Another group believes prophecy has ceased. God said, I will remove the prophets (13:4). Was Zechariah a cessationist? Did he say prophetic gifts would cease when the complete revelation of God arrived in Christ (as enshrined in the New Testament)?
These interpretations warn us of some basic hermeneutical flaws:
- Don’t cherry-pick phrases to support what you want, ignoring the bits that don’t fit.
- Don’t bypass the crucial step of understanding the message in its setting, how Zechariah and his audience would have understood it.
If we haven’t considered what Leviticus says about cleansing from sin and impurity through ritual washing, we cannot understand the fountain of verse 1. If we haven’t understood the role of the prophets who confronted the kings for abusing their power and misrepresenting God, we won’t understand why that role is not needed when the house of David has been cleansed. If we haven’t understood Jesus as the divinely appointed king who draws humanity back under divine sovereignty (the gospel of Christ our Lord), we won’t understand the kingdom promises as fulfilled in him.
Taking these basic steps leads us to a more nuanced understanding of Zechariah’s message:
- The reason God needed to open a fountain to cleanse the Davidic king and his people from sin and impurity was that his Torah called them to obedience and ritual purity as a way of living in recognition of his presence (Leviticus 19:2, 26). But it’s a mistake to equate the requirements of that covenant with God’s expectations for the global kingdom established in Christ. (Galatians addresses that mistake.)
- It’s a mistake to argue that prophecy has ceased now that we have a perfect king who needs no prophet to correct him. The first act of our anointed king after his enthronement was to share his anointing with his servants (Acts 2). The Holy Spirit does not lead us to correct our king; he empowers us to speak and act in concert with him, as his kingdom (corporate entity, body) fulfilling the purposes of the king (head). (That’s 1 Corinthians 12.)
- The mistake of failing to see how Jesus has fulfilled the kingdom promises of the OT prophets is something we’ll discuss in a future post (on Zechariah 14).
In Christ, God has restored the fallen Davidic kingship (the house of David) and extended citizenship beyond Judea (the inhabitants of Jerusalem). Christ is cleansing the world from rebellion against God’s sovereignty, restoring the earth as God’s holy place.
Christ overturns the division of the world under conflicting powers (with their idols) through the gospel: the good news that God appointed Christ as king, reunifying the earth in his leadership (Ephesians 2:14-22).

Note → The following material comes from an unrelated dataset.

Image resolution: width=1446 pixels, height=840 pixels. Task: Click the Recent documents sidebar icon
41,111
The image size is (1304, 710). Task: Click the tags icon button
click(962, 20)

Our king needs no prophetic correction, but when he ascended he gave gifts to his people, empowering us prophetically (and in other ways) to equip the people of his kingdom for works of service until the whole of humanity is corporately under his leadership, developing into the whole measure of the fullness of our anointed king (Ephesians 4:8-13).
This gospel is so much more than the message of individual guilt we often hear today. I pray that the eyes of your heart may be enlightened to see the richness of God’s gospel proclamation, the elevation of his Son from death to the throne, the authority we represent as his kingdom (Ephesians 1:18-23).
This is what Zechariah anticipated on that day. The prophets glimpsed what God would do. The kingdom of God restored in Christ is so much more than they envisioned.